Zeena walked towards the front door and stopped him.
“Talk to me. Please.”
“Just let me go, Zeena.”
“Please, jaan. Just talk to me.”
“What do you want me to say, Zeena?” Shakit said. “I don’t know what to do except leave now. You don’t want me, Zeena. That was clear last night.”
Zeena walked up to Shakit and held his face in her hands. He wouldn’t meet her gaze and his cheeks were red. He didn’t look angry. He looked embarrassed.
“I’m sorry, Shakit,” she said.
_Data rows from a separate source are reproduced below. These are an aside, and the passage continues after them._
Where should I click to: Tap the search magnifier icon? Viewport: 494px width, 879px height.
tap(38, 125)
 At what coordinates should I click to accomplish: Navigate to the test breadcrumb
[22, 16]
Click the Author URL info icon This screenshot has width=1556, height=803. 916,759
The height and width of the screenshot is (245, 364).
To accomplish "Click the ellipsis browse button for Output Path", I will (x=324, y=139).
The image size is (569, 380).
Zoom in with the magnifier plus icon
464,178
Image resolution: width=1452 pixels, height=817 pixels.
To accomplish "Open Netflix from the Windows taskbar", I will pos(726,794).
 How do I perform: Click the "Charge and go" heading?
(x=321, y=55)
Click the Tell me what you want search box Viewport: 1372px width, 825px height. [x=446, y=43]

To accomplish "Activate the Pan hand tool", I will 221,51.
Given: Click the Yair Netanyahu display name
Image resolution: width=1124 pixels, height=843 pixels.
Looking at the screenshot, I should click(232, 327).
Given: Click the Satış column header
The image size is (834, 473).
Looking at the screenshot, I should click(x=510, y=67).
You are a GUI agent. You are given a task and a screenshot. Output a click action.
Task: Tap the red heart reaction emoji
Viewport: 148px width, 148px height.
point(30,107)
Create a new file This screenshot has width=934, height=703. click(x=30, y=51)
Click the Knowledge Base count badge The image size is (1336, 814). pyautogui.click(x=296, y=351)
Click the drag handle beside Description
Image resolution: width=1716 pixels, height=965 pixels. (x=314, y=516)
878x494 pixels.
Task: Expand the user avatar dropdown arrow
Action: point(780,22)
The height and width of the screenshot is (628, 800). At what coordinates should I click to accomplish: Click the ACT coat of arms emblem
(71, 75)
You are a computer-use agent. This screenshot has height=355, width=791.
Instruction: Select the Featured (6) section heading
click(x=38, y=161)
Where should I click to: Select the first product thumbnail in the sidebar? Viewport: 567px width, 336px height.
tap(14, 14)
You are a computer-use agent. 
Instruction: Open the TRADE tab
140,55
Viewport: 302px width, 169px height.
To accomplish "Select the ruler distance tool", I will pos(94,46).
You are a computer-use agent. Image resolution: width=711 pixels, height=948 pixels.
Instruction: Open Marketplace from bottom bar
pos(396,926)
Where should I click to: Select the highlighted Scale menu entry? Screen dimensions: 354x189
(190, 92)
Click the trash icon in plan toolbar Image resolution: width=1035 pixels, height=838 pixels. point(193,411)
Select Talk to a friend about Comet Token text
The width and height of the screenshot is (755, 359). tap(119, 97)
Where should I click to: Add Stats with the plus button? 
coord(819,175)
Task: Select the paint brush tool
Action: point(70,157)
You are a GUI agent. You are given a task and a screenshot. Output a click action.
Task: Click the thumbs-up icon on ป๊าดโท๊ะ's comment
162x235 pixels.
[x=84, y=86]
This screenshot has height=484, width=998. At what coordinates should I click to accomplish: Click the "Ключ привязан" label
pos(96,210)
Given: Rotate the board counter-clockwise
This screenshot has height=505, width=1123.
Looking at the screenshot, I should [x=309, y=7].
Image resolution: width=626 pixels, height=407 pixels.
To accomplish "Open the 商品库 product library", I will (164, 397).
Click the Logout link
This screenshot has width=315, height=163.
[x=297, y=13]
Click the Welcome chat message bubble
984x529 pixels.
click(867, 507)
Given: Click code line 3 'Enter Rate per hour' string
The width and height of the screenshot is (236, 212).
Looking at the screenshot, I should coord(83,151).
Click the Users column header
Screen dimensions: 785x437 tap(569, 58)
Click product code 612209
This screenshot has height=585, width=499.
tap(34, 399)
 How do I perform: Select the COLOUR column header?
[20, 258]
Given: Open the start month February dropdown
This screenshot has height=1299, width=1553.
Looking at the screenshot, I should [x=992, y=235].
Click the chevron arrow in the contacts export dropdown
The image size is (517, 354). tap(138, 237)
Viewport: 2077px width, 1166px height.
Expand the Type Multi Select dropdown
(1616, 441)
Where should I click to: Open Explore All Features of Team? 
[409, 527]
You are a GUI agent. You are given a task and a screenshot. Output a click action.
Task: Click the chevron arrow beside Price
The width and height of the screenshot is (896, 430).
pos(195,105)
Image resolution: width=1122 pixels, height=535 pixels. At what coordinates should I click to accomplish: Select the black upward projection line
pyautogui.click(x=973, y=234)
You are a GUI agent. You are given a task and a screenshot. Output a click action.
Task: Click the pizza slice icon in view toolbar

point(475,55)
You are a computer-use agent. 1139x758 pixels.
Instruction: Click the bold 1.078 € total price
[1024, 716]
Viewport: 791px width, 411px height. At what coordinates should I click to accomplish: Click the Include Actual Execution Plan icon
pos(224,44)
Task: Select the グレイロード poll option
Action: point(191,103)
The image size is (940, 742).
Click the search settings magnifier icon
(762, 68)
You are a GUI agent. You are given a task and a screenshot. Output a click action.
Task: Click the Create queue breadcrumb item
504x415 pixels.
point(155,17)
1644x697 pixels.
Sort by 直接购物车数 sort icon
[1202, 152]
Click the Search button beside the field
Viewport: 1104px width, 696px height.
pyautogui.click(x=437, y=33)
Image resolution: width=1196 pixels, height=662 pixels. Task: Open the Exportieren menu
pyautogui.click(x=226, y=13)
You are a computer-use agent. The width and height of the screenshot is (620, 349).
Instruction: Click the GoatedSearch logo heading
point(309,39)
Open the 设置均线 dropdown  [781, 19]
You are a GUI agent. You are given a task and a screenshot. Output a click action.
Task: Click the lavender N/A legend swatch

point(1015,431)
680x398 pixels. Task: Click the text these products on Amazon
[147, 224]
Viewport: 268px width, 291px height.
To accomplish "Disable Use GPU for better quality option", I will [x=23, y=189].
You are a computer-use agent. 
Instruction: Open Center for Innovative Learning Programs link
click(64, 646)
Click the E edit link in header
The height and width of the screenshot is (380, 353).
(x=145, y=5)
She stepped away from him and felt tears in her eyes again. “There’s so much pressure from everywhere, from everything. I’m sorry. This has nothing to do with you at all.”
“Who is pressuring you, Zeena?” he said, walking away from her and placing his arms over his head. She watched as the contours of his back shifted with each movement through his cotton t-shirt. “I didn’t pressure you at all. I just want us to be together, in whatever way you’re comfortable. I opened up to you yesterday and you closed yourself up. You have to figure out what it is you want, Zeena.”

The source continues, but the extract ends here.